3 - Karim Benzema has scored 3 goals in this World Cup, as many as Zinedine Zidane & Thierry Henry in the whole 2006 edition. Hurried.— OptaJean (@OptaJean) June 20, 2014
The French No. 10 is finally delivering for Les Bleus after years of underperformance and his renaissance is one of the reasons why France have won their two opening group fixtures for the first time since 1998.
Holes in Swiss Midfield
Although Switzerland’s defence were guilty of not handling France’s attacking threats well enough, they were given no help by their midfield teammates.
The Swiss lost the ball in the middle of the park on a number of occasions—notably Valon Behrami for Matuidi’s goal in the first half—and were unable to handle Deschamps’ midfield trio.
Although they eventually got their act together and helped as Hitzfeld’s men managed to pull two back, they were as guilty as the back four for falling behind in the first place.
Varane and Sakho Come of Age
Prior to his 66th minute substitution, Mamadou Sakho was enjoying his most commanding performance at international level. Up until that point, he and partner Raphael Varane had looked calm, collected and extremely solid in the face of Switzerland’s attacking talent.
In his new role as vice captain, Sakho has had to embrace his new leadership responsibilities and he is now playing like a captain.
Strong in the tackle and disciplined in terms of his positioning, both he and Varane proved that their partnership is both one for the present as well as the future.

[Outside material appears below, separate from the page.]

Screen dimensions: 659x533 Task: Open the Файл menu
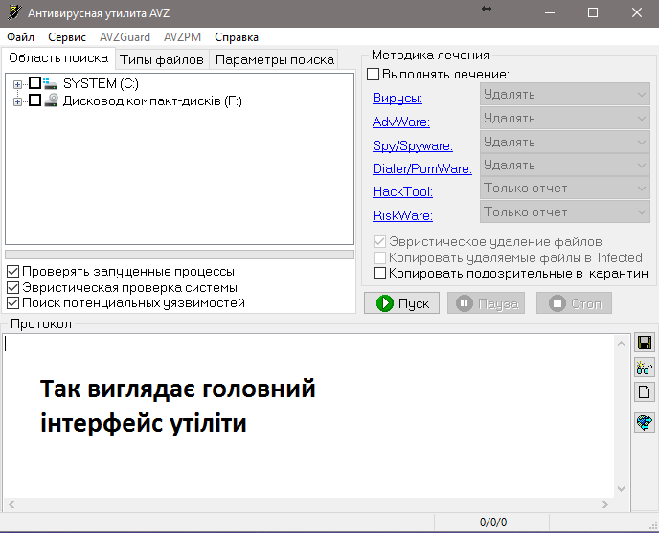[x=20, y=37]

France are not officially in the last 16. If Ecuador beat France by 4-0 and Switzerland beat Honduras 5-0 France are OUT.— Infostrada Sports (@InfostradaLive) June 20, 2014
Despite that solidity shown up until Sakho went off injured, France switched off during the final 20 minutes. This is something we have already seen them do in the pre-tournament warm-up clash with Paraguay, and it is something that Deschamps and his players need to work on further.

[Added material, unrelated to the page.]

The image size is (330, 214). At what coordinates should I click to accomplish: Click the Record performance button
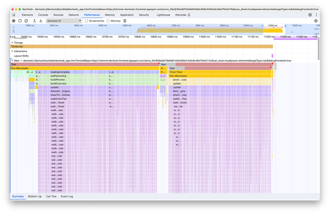click(13, 21)
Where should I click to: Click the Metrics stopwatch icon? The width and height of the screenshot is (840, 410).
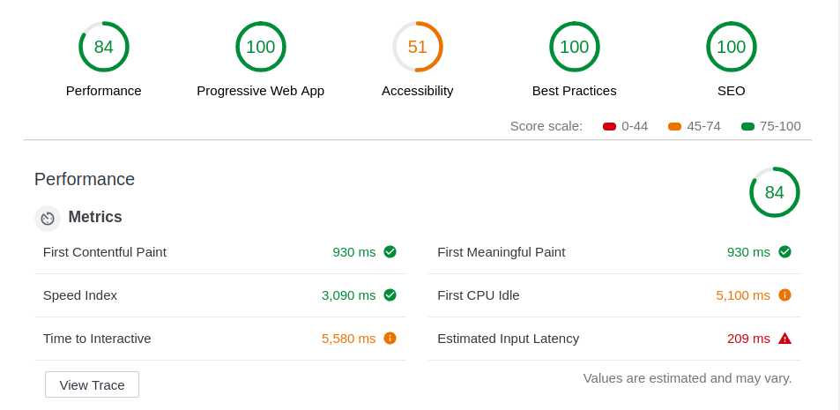48,218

Although it did not ultimately cost them, it is a weakness that no team they could face in the last 16 will overlook.
Laurent Koscielny struggled to adapt to the pace of the game once he came on, but cannot be held entirely at fault. The whole team appeared to switch off after the fifth goal, and Deschamps must address this before the latter stages commence.
However, Sakho would be a sizeable absence if he is forced to miss any games with the injury that forced him off after the hour mark.
Deschamps Not Scared to Make Big Decisions
Perhaps the most impressive thing about this French victory is the fact that it was obtained through Deschamps making a number of changes from the side that beat Honduras in the opening game.
Antoine Griezmann and Pogba were dropped to the bench, with Giroud and Sissoko coming in and both proved to be inspired alternations. The Arsenal man was sensational as the team’s focal point in attack, while the Newcastle United star was irrepressible in midfield and scored the goal that his performance thoroughly deserved.
Deschamps has shown with this victory that he not only has the guts to make the difficult calls needed to win games, but that he also knows how to tinker with his team to great effect.